The anthracological analysis of archaeological charcoal is already largely acknowledged as a reliable tool for palaeoenvironmental reconstruction. The development of this discipline, in Brazil, has been marked by a strong preoccupation with the definition of appropriate methodologies, seeking both palaeoenvironmental and palaeoethnobotanical information that are committed to archaeological issues.

Anthracological analyses in sambaquis and Tupi-Guarani sites on Southern and Southeastern Brazil, as well as in ceramic sites in Central Amazon, have been essential to broaden our knowledge about the landscape in the areas where such settlements were established, the environmental resources, site catchment area, fuel economy, and use of wood in quotidian and ritual contexts. More recently, anthracological analysis has proven itself an important tool to support archaeological interpretation, helping to elucidate site formation processes and providing more consistent information on the site's functional aspects.

Besides that, the conservation of carbonized fruits, seeds, and underground organs remains (roots and tubers) have enabled the approaching of diet and food production issues.
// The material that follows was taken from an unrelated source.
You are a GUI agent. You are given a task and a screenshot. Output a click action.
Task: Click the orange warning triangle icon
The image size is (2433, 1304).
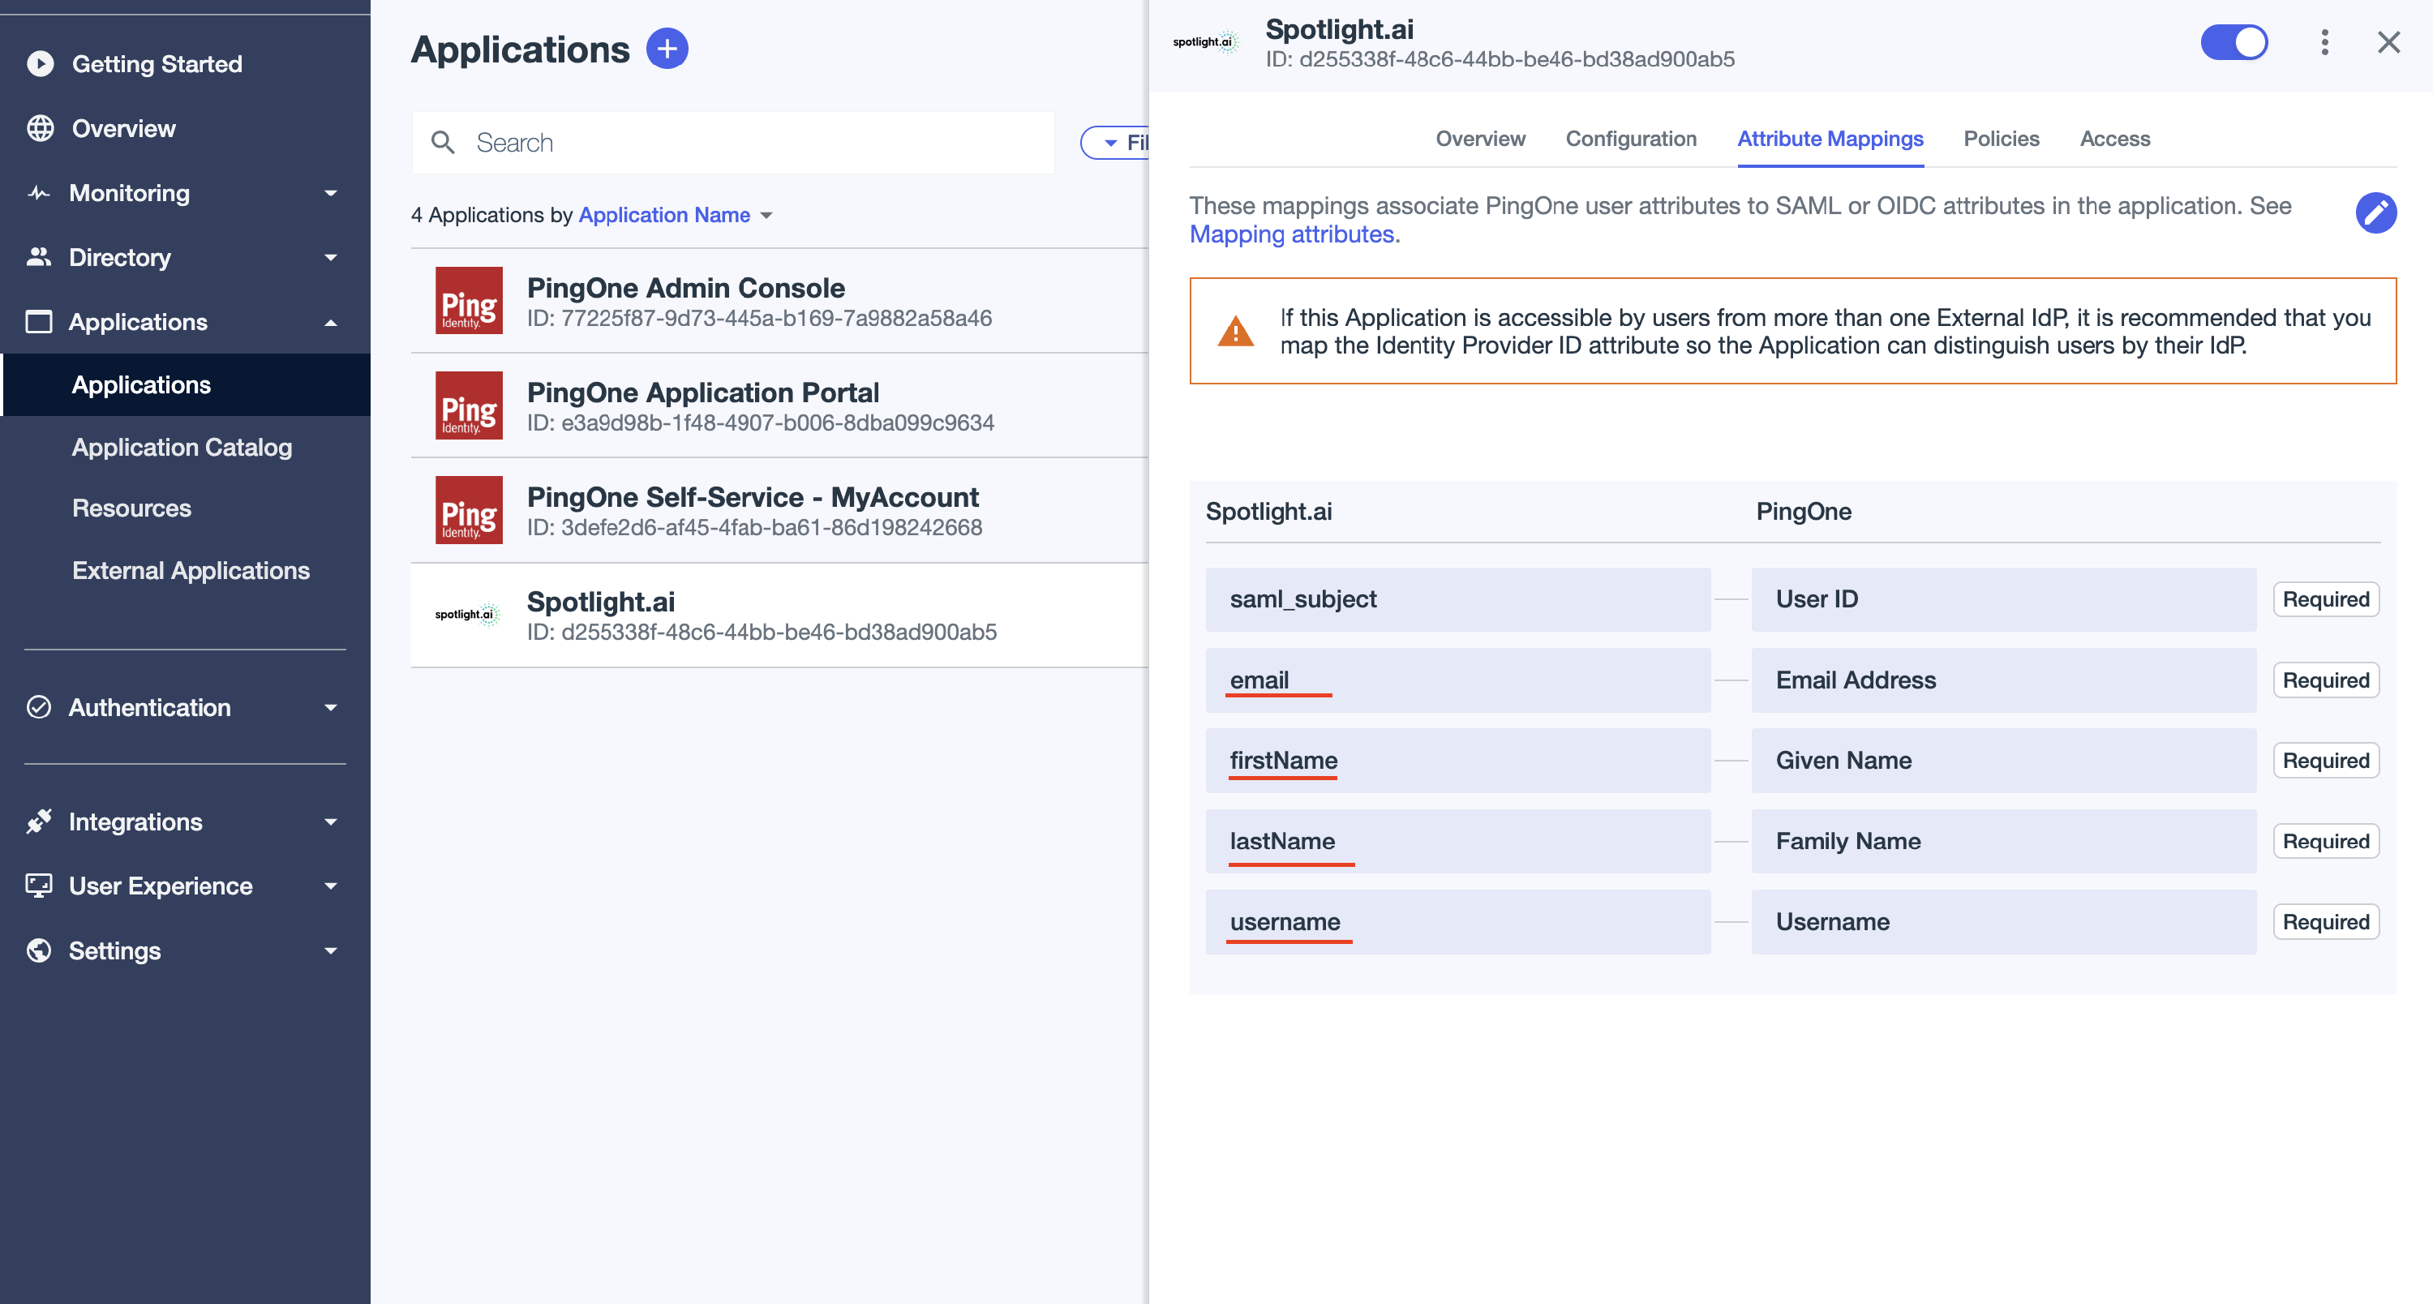pos(1235,331)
==Anthracology and dendrology==

Dendrology studies associated to anthracological analyses make possible to estimate the minimum diameter of charred woods on the basis of the angulation of the rays. The first studies on this research line took place on the Black Forest, in Germany, where it was possible to recognize the effect of anthropical activities on the forest structure and composition (Ludemann, 2002, 2008; Ludemann & Nelle, 2002; Ludemann et al., 2004; Nelle, 2002).

==Geoanthracology==

The study of charcoal of sedimentary origin (soils, paleosoils or sedimentary deposit) provides essentially palaeoenvironmental information, allowing the reconstitution of previous vegetation and palaeoclimate. Important information on the relations between past vegetation, forest fires, and climate changes are being obtained from several studies performed in Europe and North America.
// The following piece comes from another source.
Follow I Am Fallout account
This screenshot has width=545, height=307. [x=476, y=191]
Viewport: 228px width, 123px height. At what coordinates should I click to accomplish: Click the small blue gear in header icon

In Brazil, anthracological analyses coupled with the study of the isotopic composition of the soil at the state of São Paulo made possible to establish that the climate of that region was drier during the beginning of the Holocene and moister right after that period, as it is nowadays, from ca. 3000 years BP (Scheel-Ybert et al., 2003).

==Legal control of charcoal production==

Anthracological studies may also be used for conservationist and technological approaches, as in detecting species of illegal provenience and determining charcoal quality. The use of Anthracology in Brazil as a tool to identify and, therefore, inspect and control charcoal production has important conservationist character since the country is the world's main charcoal producer. Although such charcoal (which is mainly destined for the steel industry) may be regarded as renewable energy, its environmental impact is actually strong, since a huge part of it is the result of illegal extraction from native forests.